S'agissant de la livraison, le procès-verbal n'est pas produit et l'appelant ne justifie pas que la société Nantes Tripode l'a représenté. Si M. [V] de la société Nexity Lamy a effectivement indiqué le 20 novembre 2020 avoir transmis le même jour à M. [I] (de la société Nantes Tripode) son courriel avec des points à vérifier, par deux nouveaux mails du 27 novembre 2020, l'appelant écrit compter sur la vigilance de M. [V] pour la réception et la remise du chèque de banque au promoteur uniquement s'il considère que le bien peut être réceptionné. M. [U] ayant expressément confié le paiement des travaux à M. [V], il ne peut reprocher leur règlement immédiat qu'à son mandataire et non au promoteur.
S'agissant de la levée des réserves, M. [U] avait 20 jours pour procéder à des observations s'il estimait que les réserves n'étaient pas levées. (sa pièce 7) Il avait donc la possibilité de la contester.
Enfin, alors que les courriers envoyés par M. [U] étaient adressés à de nombreux interlocuteurs, qu'ils concernaient des sujets divers et notamment un dégât des eaux, il est inexact d'en comptabiliser cinquante à destination de la société Nantes Tripode. L'appelant ne justifie aucun des frais qu'il allègue avoir supportés.
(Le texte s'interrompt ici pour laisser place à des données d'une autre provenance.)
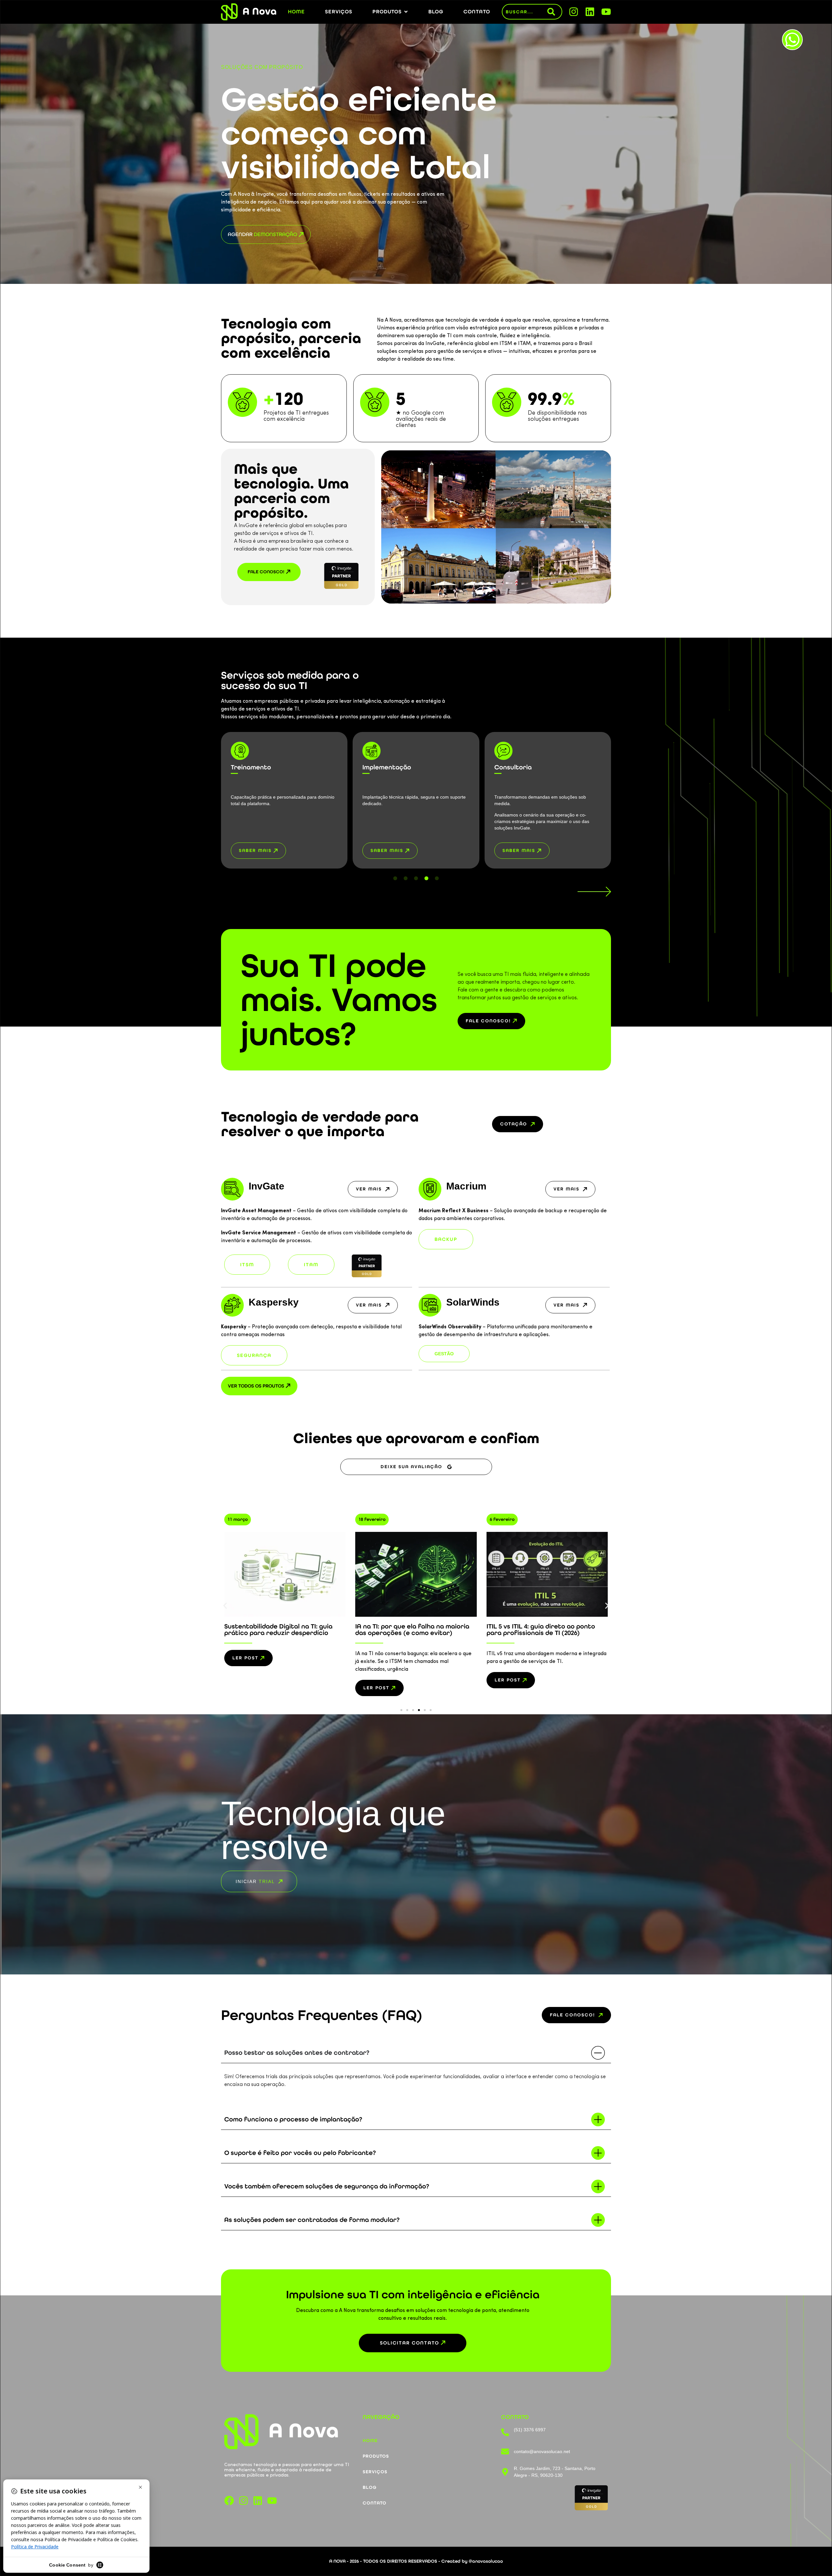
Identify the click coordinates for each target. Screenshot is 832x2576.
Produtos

En tout état de cause, en désignant tous les destinataires de ses courriers comme la société « Nexity » sans distinction, M. [U] ne caractérise pas une faute imputable à la société Nantes Tripode en lien de causalité avec un préjudice moral indemnisable.
Le jugement est confirmé en ce qu'il a débouté l'appelant de sa demande de dommages et intérêts au titre de son préjudice moral.
Sur les autres demandes
Les dispositions prononcées par le tribunal au titre des frais irrépétibles et des dépens sont confirmées.
M. [U] qui succombe en son appel sera condamné à payer une indemnité supplémentaire de 1 000 euros à la société Neximmo 68 et aux dépens de l'appel.
PAR CES MOTIFS
La cour,
DECLARE recevable l'intervention volontaire de la société Neximmo 68,
CONFIRME le jugement entrepris,
Y ajoutant
CONDAMNE M. [U] à payer la somme de 1 000 euros à la société Neximmo 68 en application de l'article 700 du code de procédure civile.
CONDAMNE M. [U] aux dépens de l'appel.